Hacker News new | ask | show | jobs
by lostdog 2078 days ago
This is such a great post. It really shows how much room for improvement there is in all released deep learning code. Almost none of the open source work is really production ready for fast inference, and tuning the systems requires a good working knowledge of the GPU.

The article does skip the most important step for getting great inference speeds: Drop Python and move fully into C++.

6 comments

I'd alter your conclusion that open source work isn't production ready. As long as it works as described, it is production ready for at least some subset of use cases. There's just a lot of low hanging fruit re: performance improvement.

It's entirely valid to trade-off either a more straight-forward design or minimizing development time for performance and just throw hardware at the problem as needed.... companies do it all of the time.

Author here. I really appreciate your feedback.

Completely agree that almost none of the SoTA github repos are really ready for production and making this stuff work can be pretty hard.

Getting this done on C++ and moving up to the next level of performance is the focus of my next article :)

c++ or .net or rust or go whatever. almost anything can get the performance you want except python.

too bad such great ecosystems evolved around a language that can’t fully utilize the amazing hardware we have today.

> Drop Python and move fully into C++.

Do you have any experience with that?

Yes (though the details are private).

All the deep learning libraries are Python wrappers around C/C++ (which then call into CUDA). If you call the C++ layers directly, you have control over the memory operations applied to your data. The biggest wins come from reducing the number of copies, reducing the number of transfers between CPU and GPU memory, and speeding up operations by moving them from the CPU to the GPU (or vice versa).

This is basically what the article does, but if you want to squeeze out all the performance, the Python layer is still an abstraction that gets in the way of directly choosing what happens to the memory.

There are lots of cases where people use e.g. ROS on robots and Python to do inferences, which basically converts a ROS binary image message data into a Python list of bytes (ugh), then convert that into numpy (ugh), and then feed that into TensorFlow to do inferences. This pipeline is extremely sub-optimal, but it's what most people probably do.

All because nobody has really provided off the shelf usable deployment libraries. That Bazel stuff if you want to use the C++ API? Big nope. Way too cumbersome. You're trying to move from Python to C++ and they want you to install ... Java? WTF?

Also, some of the best neural net research out there has you run "./run_inference.sh" or some other abomination of a Jupyter notebook instead of an installable, deployable library. To their credit, good neural net engineers aren't expected to be good software engineers, but I'm just pointing out that there's a big gap between good neural nets and deployable neural nets.

I could see this working for the evaluation which basically just glues OpenCV video reading with Tensorflow to extract a handful of parameters per frame. The rest could stay in Python.

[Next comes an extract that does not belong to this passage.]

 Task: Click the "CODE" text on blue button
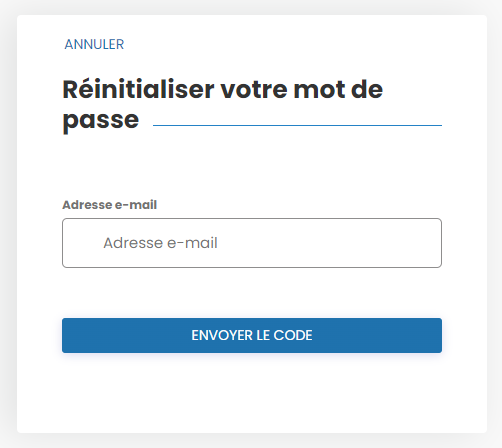point(293,335)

Do you have experience how single frame processing compares between Python and C++? I see that batched processing in Python gives me a huge speed boost which hints at inefficiencies at some point but I don't know if those are related to Python, Tensorflow or CUDA itself. (Or just bad resource management that requires re-initalization of some costly things in between evaluations.)

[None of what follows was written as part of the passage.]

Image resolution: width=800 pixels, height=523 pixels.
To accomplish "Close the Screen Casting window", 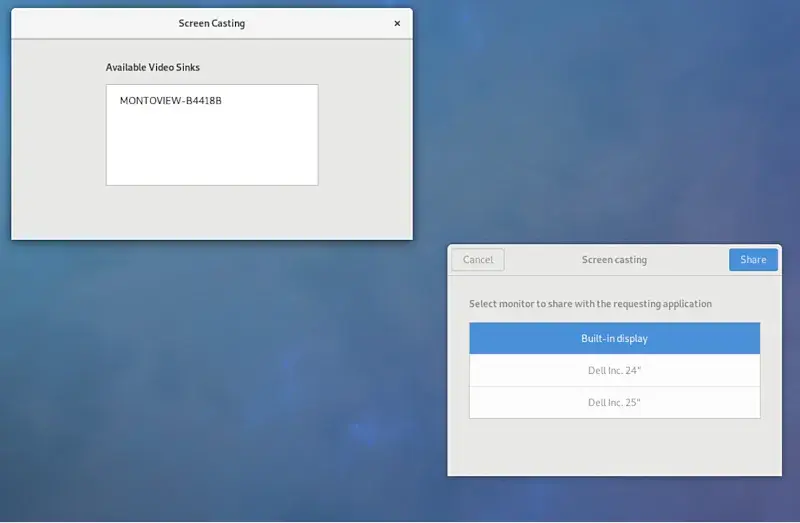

The fact that batching is faster does not inherently imply some sort of inefficiency, but rather is indicative of the fact that sequential memory access is faster than random.

I am curious what the basis behind the idea that Python is the performance bottleneck for inference is.

It's not that Python is by definition much slower than C++, rather, doing inference in C++ makes it much easier to control exactly when memory is initialised, copied and moved between CPU and GPU. Especially on frame-by-frame models like object detection this can make a big difference. Also, the GIL can be a real problem if you are trying to scale inference on multiple incoming video streams for example.
Control is probably the main point. The python interface makes things easy but doesn't offer enough control for my case. I tested it with a cut down example (no video decoding, no funny stuff) and it all comes down to the batch size that is passed to model.predict. Large batches level out at around 10000 fps depending on the GPU and batch size 1 goes down to 200 fps independent of the GPU. This tells me that some kind of overhead (hidden to me) is slowing things down. I guess that I have to go much deeper into the internals of TF to find out more - so far I did not because it's a large time hole that only offers better performance in a part that is not super critical right now.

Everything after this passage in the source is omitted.